:: Problem statement ::
Omit all pictures. Copy exactly the lines from the line containing "Given: View likes list at 11 712 Me gusta" to the end of the listing, with both ends included.

:: Information ::
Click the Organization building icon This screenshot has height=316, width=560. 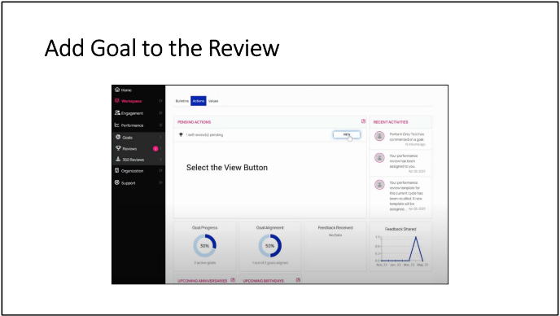116,170
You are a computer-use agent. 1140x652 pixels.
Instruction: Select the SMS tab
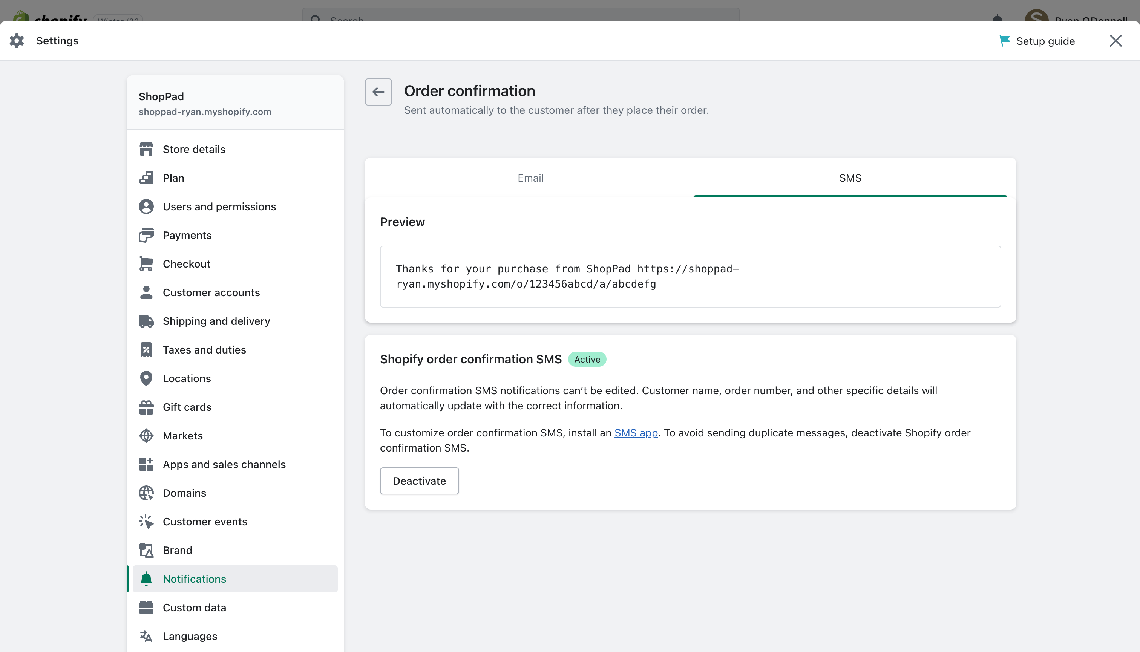(x=851, y=177)
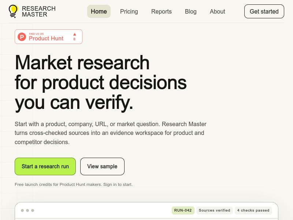This screenshot has width=293, height=220.
Task: Open the Blog link
Action: (190, 11)
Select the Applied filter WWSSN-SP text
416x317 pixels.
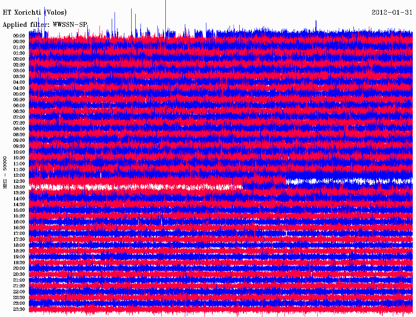[x=45, y=25]
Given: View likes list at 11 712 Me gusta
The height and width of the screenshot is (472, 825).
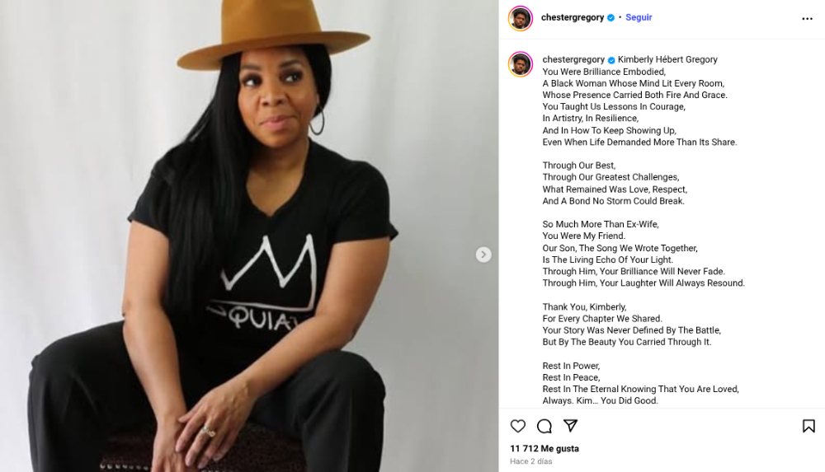Looking at the screenshot, I should coord(545,448).
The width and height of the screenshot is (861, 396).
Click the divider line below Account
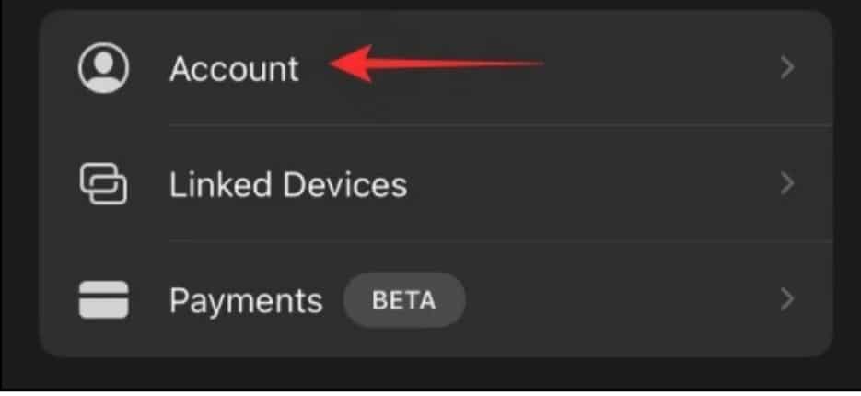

:: Response below ::
Given: View likes list at 11 712 Me gusta
The height and width of the screenshot is (472, 825).
Looking at the screenshot, I should coord(545,448).
The width and height of the screenshot is (861, 396).
Click the divider line below Account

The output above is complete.